> _Text_:
The bill allows women to still contest regular constituency seats, ensuring that reserved positions act as a floor—not a ceiling—for women’s political participation.
A Temporary Corrective Measure
One striking feature of the bill is its 16-year lifespan clause. The special seats will exist for four election cycles before being reviewed by parliament. Proponents argue this safeguard positions the bill as a transitional mechanism designed to break systemic barriers—such as cultural biases, entrenched political gatekeeping, and financial obstacles—that have long sidelined women.
By the time of review, the expectation is that structural obstacles would have eased, allowing women to compete more equitably without the need for special intervention.
Why It Matters
The gender gap in Nigeria’s legislature is staggering. Historical data shows women’s representation has rarely exceeded seven per cent in the National Assembly. In fact, the 10th Assembly (2023–2027) currently has just 18 women across both chambers—barely 3.8 per cent of lawmakers.

> _Listed records_:

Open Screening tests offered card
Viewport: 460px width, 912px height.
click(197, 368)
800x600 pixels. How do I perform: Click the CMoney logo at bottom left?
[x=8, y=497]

> _Directions_:
a) Could you write out the part of the text on Nigeria's reserved-seats bill for women, starting with "A Temporary Corrective" and going on through "for special intervention."?
b) Can you continue the text on Nigeria's reserved-seats bill for women from where it stops?

> _Results for each task_:
a)
A Temporary Corrective Measure
One striking feature of the bill is its 16-year lifespan clause. The special seats will exist for four election cycles before being reviewed by parliament. Proponents argue this safeguard positions the bill as a transitional mechanism designed to break systemic barriers—such as cultural biases, entrenched political gatekeeping, and financial obstacles—that have long sidelined women.
By the time of review, the expectation is that structural obstacles would have eased, allowing women to compete more equitably without the need for special intervention.

b)
At the state level, the situation is no better. After the 2023 elections, only 48 women were elected across 21 of 36 state assemblies. In 13 states—including Kano, Borno, Jigawa, and Katsina—not a single woman holds a legislative seat.
These figures fall well below international benchmarks. The Beijing Platform for Action (1995) set a 30 per cent target for women’s representation, while the UN recommends a minimum of 35 per cent affirmative action. Rwanda, by contrast, leads the world with women holding 61 per cent of parliamentary seats, while Senegal and South Africa have surpassed 40 per cent.
If enacted, Nigeria’s Gender Bill would raise female representation at the federal level to around 20 per cent—a historic leap, even if still below international standards.
Innovation Through “Special Constituencies”
Perhaps the most groundbreaking feature of the bill is the creation of special constituencies exclusively for women. This ensures legitimacy, since candidates would still emerge through competitive elections, but in a space shielded from entrenched biases that often disadvantage women in mainstream contests.
Unlike executive appointments, which can be tokenistic, these legislative seats embed women’s inclusion directly into Nigeria’s democratic architecture.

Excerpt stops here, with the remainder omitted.